Sanctuaire

Dans le train abandonné de l’ancien président Jafaar Nimeiry, Khartoum (Soudan), mars 2020.

J’extrais du chaos qui passe une forme qui dure.

Le monde est une énigme pour qui exige des réponses. Mais nous autres les humains sommes de bien curieuses créatures : seuls au monde à pouvoir toucher l’absence, nous nourrissons l’esprit par la main et la main par l’esprit. Ainsi, nous caressons les choses que nous trouvons belles : la joue d’une petite Aphrodite, l’épaule d’un cavalier de bronze, le visage fuyant d’une photographie, la dépouille effondrée d’un mur, le dessin de nos pères, une margelle de marbre, une tunique plissée tombant sur une sandale, une porte fermée sur la disparition.
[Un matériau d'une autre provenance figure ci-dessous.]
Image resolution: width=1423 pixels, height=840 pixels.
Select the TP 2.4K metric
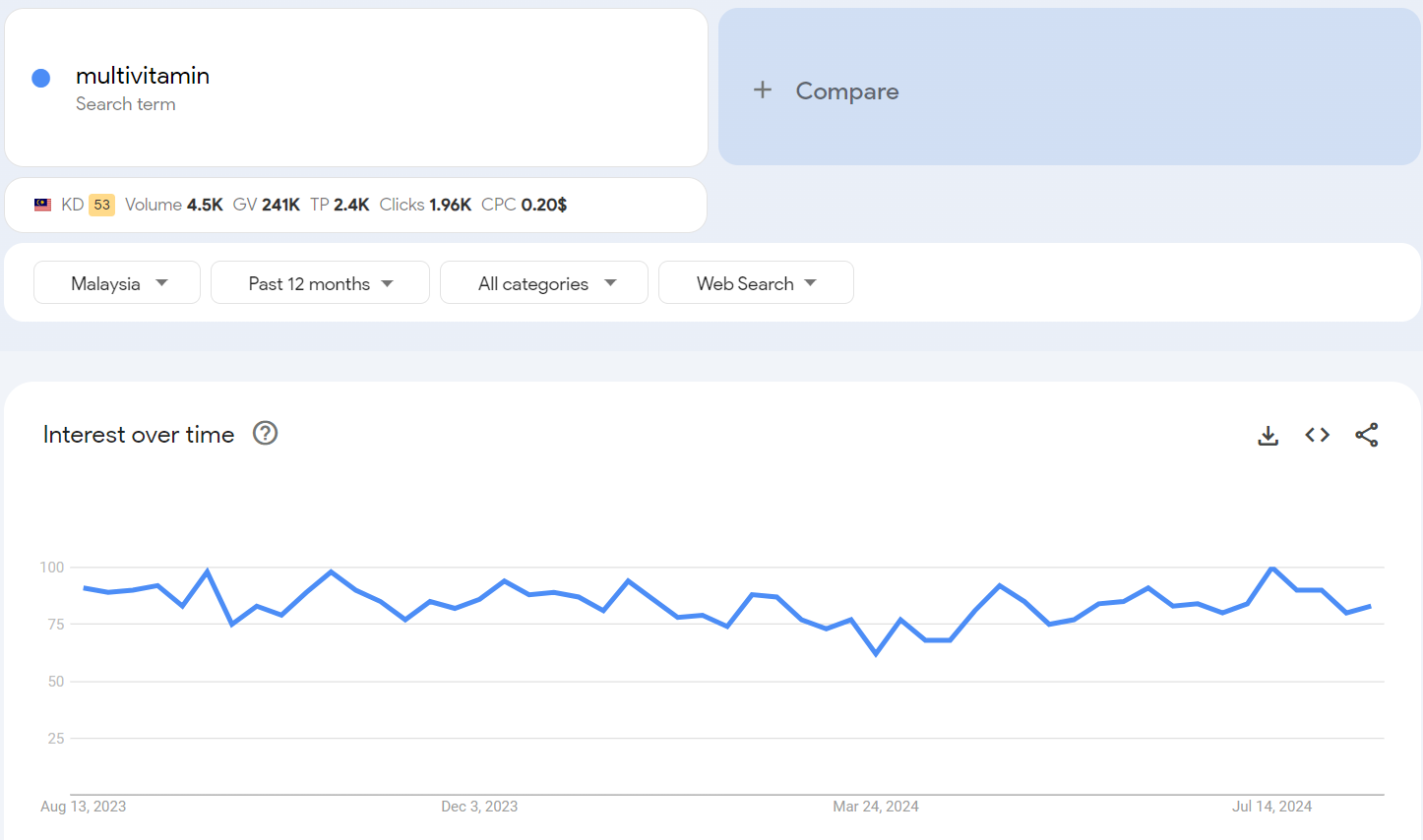(340, 205)
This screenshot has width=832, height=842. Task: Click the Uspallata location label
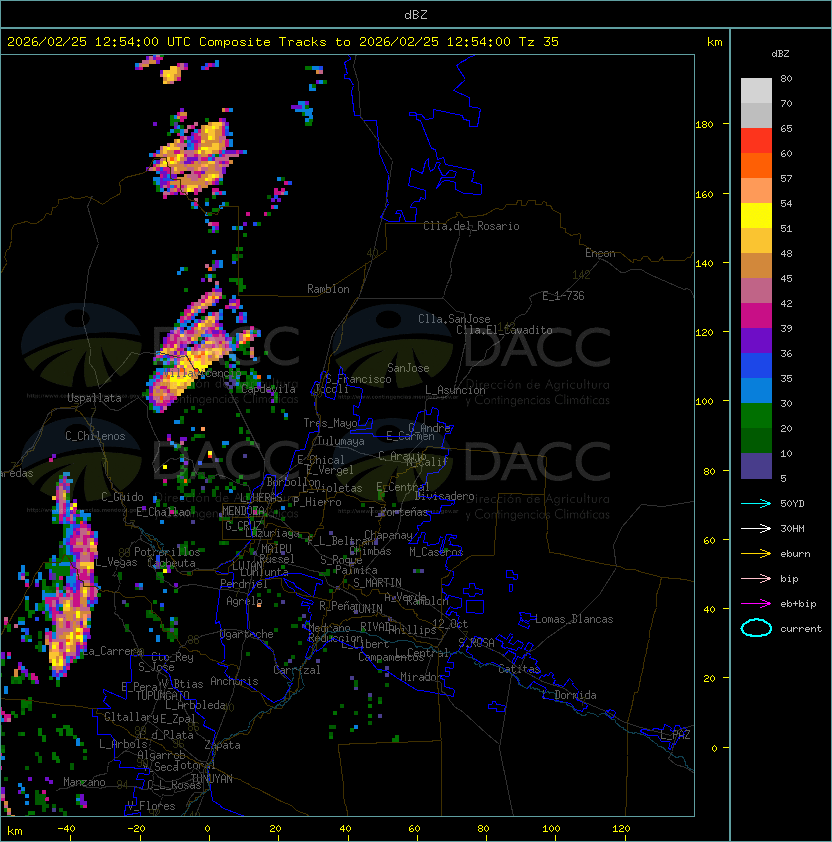point(95,398)
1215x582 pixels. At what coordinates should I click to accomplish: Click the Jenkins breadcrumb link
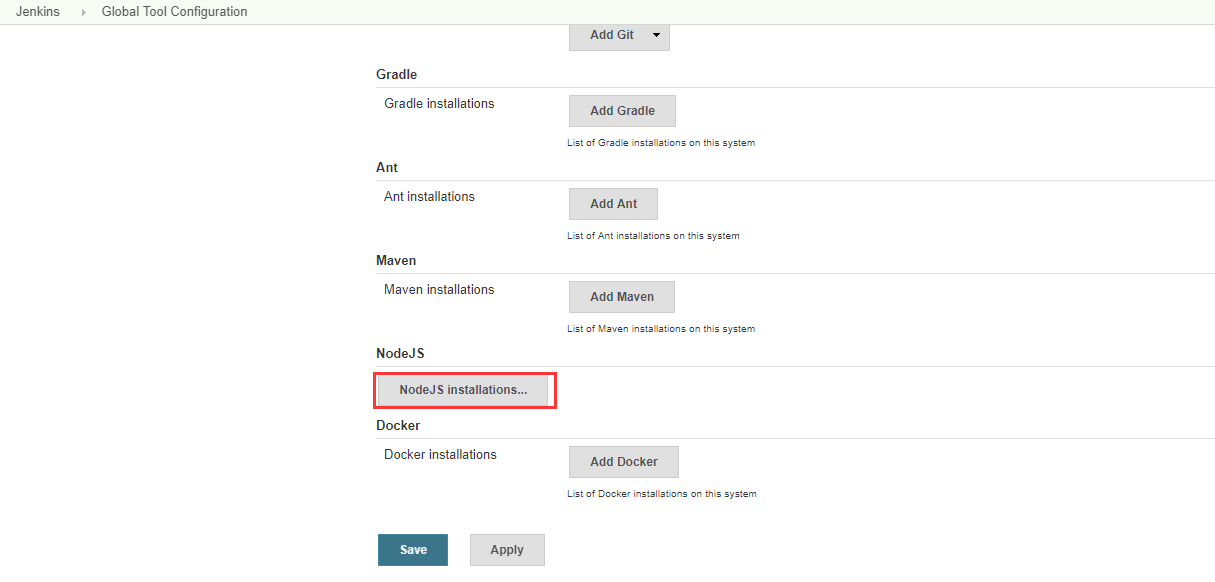pyautogui.click(x=38, y=12)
Et ces choses pourtant mystérieuses, pourtant fragmentaires, incomplètes et lointaines, sont d’un coup comme des preuves ; elles marquent la fin de nos raisonnements. Nous nous arrêtons là et le monde existe soudain, dans l’envers et l’endroit de la lumière.

Mais puisque la matière disparaît avec le temps et que nous ne pouvons plus approcher ce qui a disparu que du bout des phalanges, comment espérons-nous retrouver les traces des choses immatérielles, entendre les confidences et revoir les gestes des morts ?

Par la voix, la voix seule, le récit tout haut. —Tel est le seul et dernier refuge des morts et de leur génie.